The Windows 95 I/O system assumed that if it wrote a byte, then it could read it back

Raymond Chen

In Windows 95, compressed data was read off the disk in three steps.

  1. The raw compressed data was read into a temporary buffer.
  2. The compressed data was uncompressed into a second temporary buffer.
  3. The uncompressed data was copied to the application-provided I/O buffer.

But you could save a step if the I/O buffer was a full cluster:

  1. The raw compressed data was read into a temporary buffer.
  2. The compressed data was uncompressed directly into the application-provided I/O buffer.

A common characteristic of dictionary-based compression is that a compressed stream can contain a code that says “Generate a copy of bytes X through Y from the existing uncompressed data.”

As a simplified example, suppose the cluster consisted of two copies of the same 512-byte block. The compressed data might say “Take these 512 bytes and copy them to the output. Then take bytes 0 through 511 of the uncompressed output and copy them to the output.”

So far, so good.

Well, except that if the application wrote to the I/O buffer while the read was in progress, then the read would get corrupted because it would copy the wrong bytes to the second half of the cluster.
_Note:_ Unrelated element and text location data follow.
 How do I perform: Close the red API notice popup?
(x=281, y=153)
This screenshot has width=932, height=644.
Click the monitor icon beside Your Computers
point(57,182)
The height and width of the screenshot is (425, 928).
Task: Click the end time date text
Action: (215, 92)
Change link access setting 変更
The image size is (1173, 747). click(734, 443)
Fortunately, writing to the I/O buffer is forbidden during the read, so any application that pulled this sort of trick was breaking the rules, and if it got corrupted data, well, that’s its own fault. (You can construct a similar scenario where writing to the buffer during a write can result in corrupted data being written to disk.)
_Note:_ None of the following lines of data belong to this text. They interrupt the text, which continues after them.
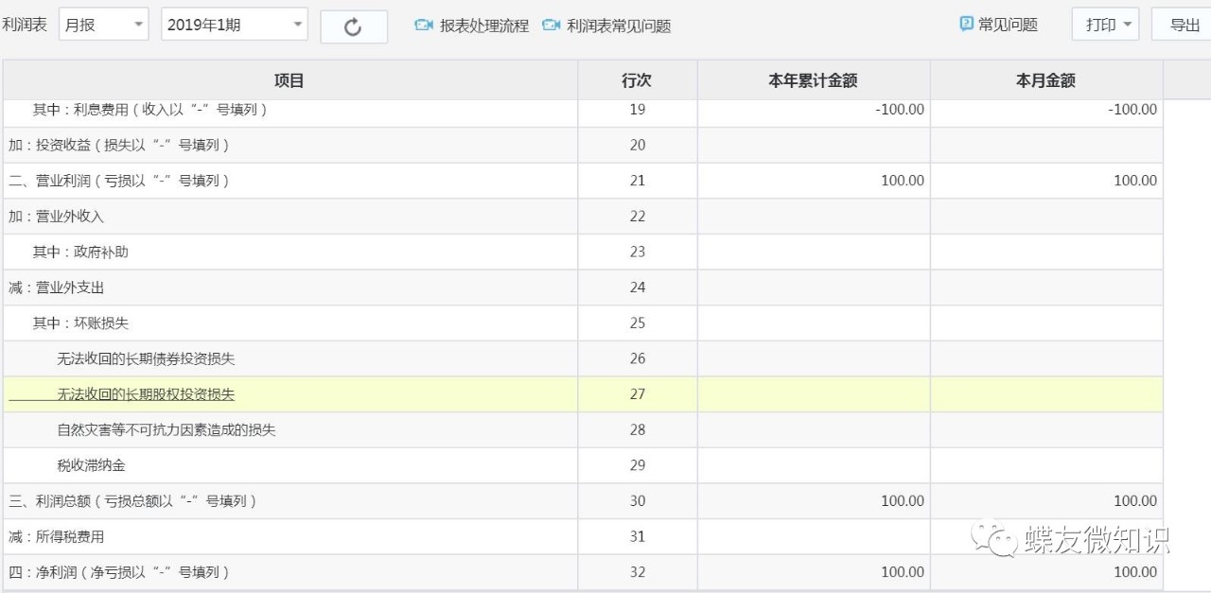Click the 导出 export button
This screenshot has height=593, width=1211.
tap(1185, 25)
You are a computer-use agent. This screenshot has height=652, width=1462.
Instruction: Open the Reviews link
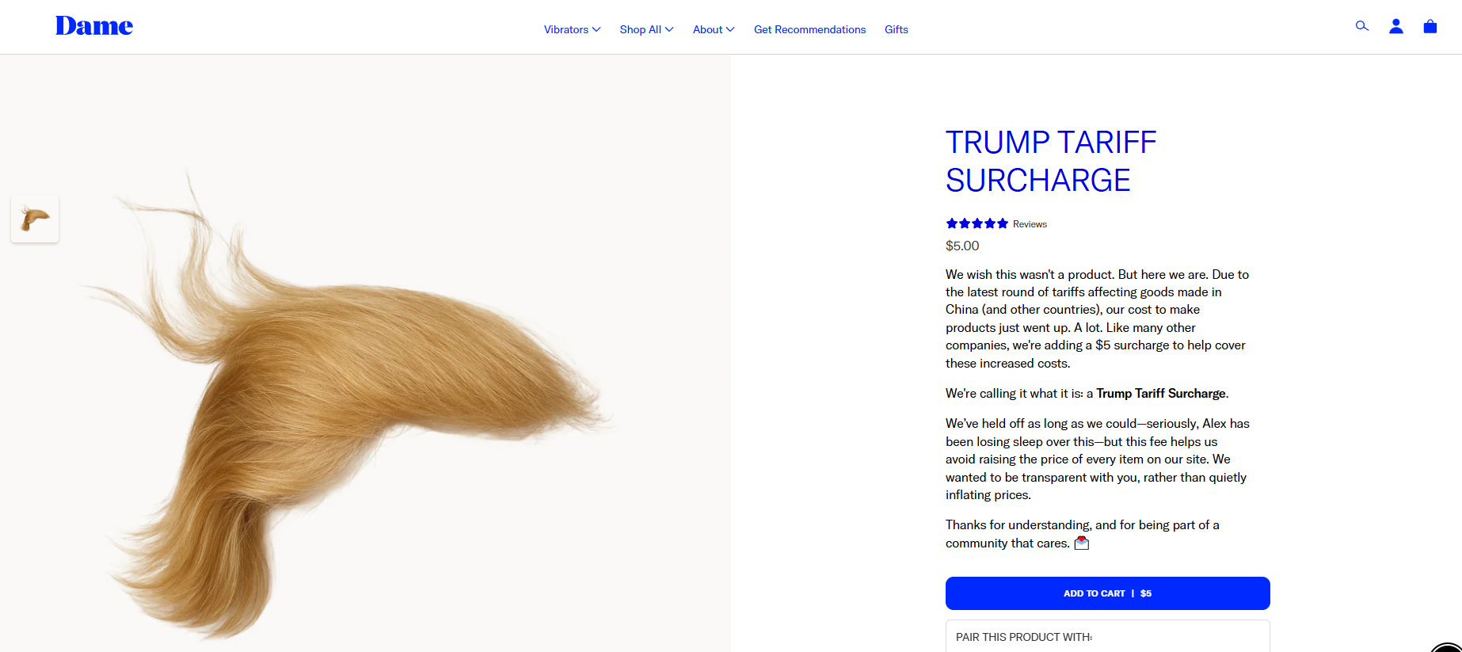1030,224
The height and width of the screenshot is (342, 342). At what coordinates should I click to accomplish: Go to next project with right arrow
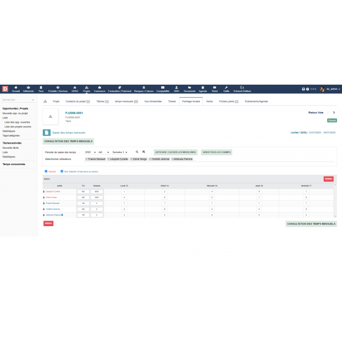[334, 112]
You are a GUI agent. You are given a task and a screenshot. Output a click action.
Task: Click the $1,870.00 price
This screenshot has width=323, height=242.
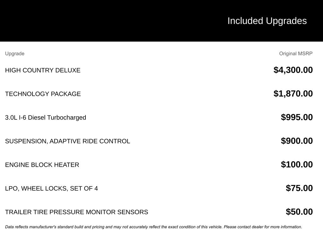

Things got even weirder if you passed a memory-mapped device as your I/O buffer. There was a bug that said, “The splash screen for this MS-DOS game is all corrupted if you run it from a compressed volume.”

The reason was that the game issued an I/O directly into the video frame buffer. The EGA and VGA video frame buffers used planar memory and latching. When you read or write a byte in video memory, the resulting behavior is a complicated combination of the byte you wrote, the values in the latches, other configuration settings, and the values already in memory. The details aren’t important; the important thing is that video memory does not act like system RAM. Write a byte to video memory, then read it back, and not only will you not get the same value back, but you probably modified video memory in a strange way.

The game in question loaded its splash screen by issuing I/O directly into video memory, knowing that MS-DOS copies the result into the output buffer byte by byte. It set up the control registers and the latches in such a way that then bytes written into memory go exactly where they should. (It issued four reads into the same buffer, with different control registers each time, so that each read ended up being issued to a different plane.)

This worked great, unless the disk was compressed.

The optimization above relied on the property that writing a byte followed by reading the byte produces the byte originally written. But this doesn’t work for video memory because of the weird way video memory works. The result was that when the decompression engine tried to read what it thought was the uncompressed data, it was actually asking the video controller to do some strange operations. The result was corrupted decompressed data, and corrupted video data.

The fix was to force double-buffering in non-device RAM if the I/O buffer was into device-mapped memory.